The unnecessary debate over the bathrooms
State Senator Tom Casperson, a Republican from Escanaba, wants the voters to send him to Congress next year. He’s served almost twelve years in the legislature, and ought to know something about Michigan and its problems. And, he hopes to do something about one of them before he leaves Lansing.
You might think our major problems were things like Detroit’s collapsing schools and the unaffordability of higher education, or our bloated and hugely expensive prison system. There’s the fact that our roads are still falling apart despite the legislature’s passing a grossly inadequate scheme to fix them last year.
And then there is Flint, and the state’s crumbling infrastructure.

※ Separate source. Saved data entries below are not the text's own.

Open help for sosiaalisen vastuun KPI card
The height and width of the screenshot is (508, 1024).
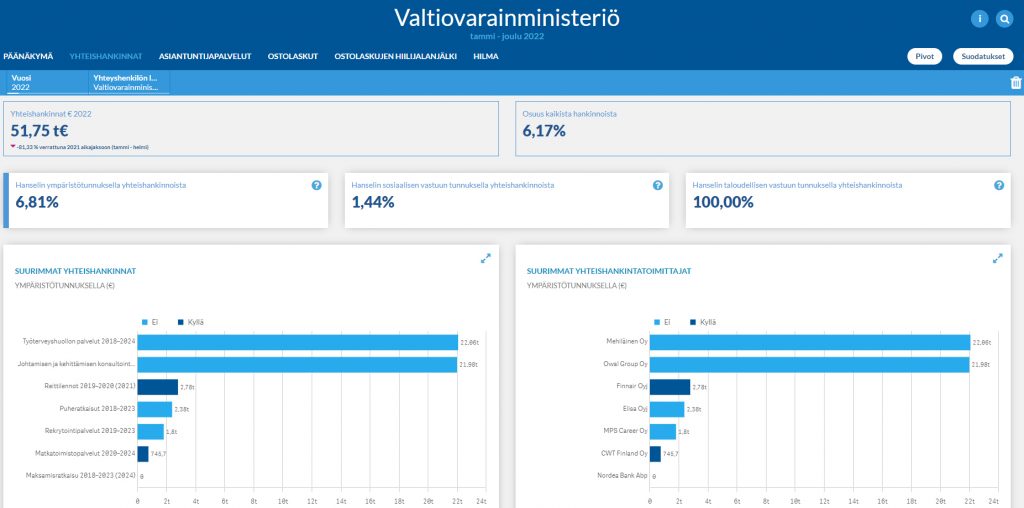(x=658, y=185)
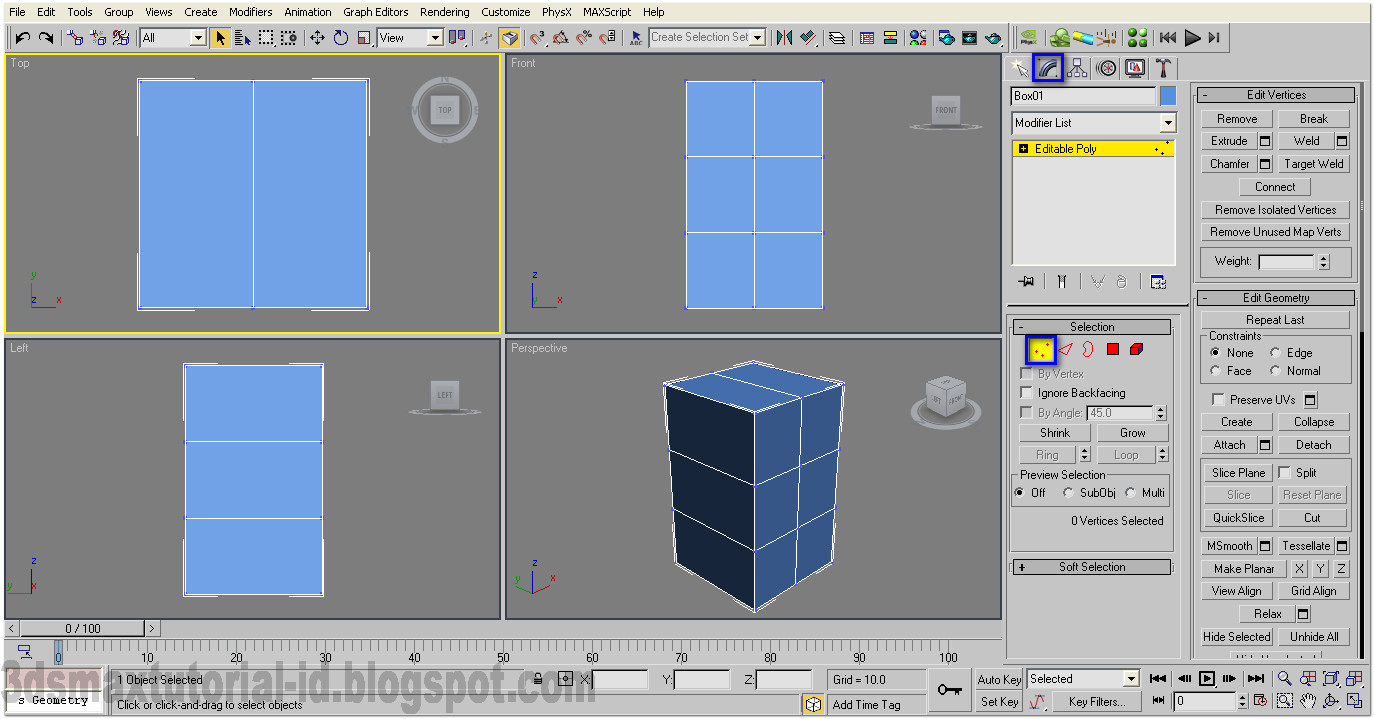Open the Graph Editors menu
This screenshot has height=719, width=1374.
[375, 11]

But those things aren’t what motivate Casperson. No, he wants to introduce a bill that would force Michigan students to “only use bathrooms and locker rooms matching their birth” sex, unless they have written consent from a parent.
Even then, transgender students couldn’t use the bathrooms of their choice, quote, “if those facilities are in use or could be in use,” which is to say, all the time.
During a recent interview on this station, Casperson confessed he was really bothered by the idea of children of the opposite sex sharing the same bathroom.
Well, I knew what liberals would think about that, so yesterday I talked to a conservative, a 63-year-old automotive engineer from Howell, who has been very active in the Republican Party, identifies as an evangelical Christian, and once nearly ran for the legislature.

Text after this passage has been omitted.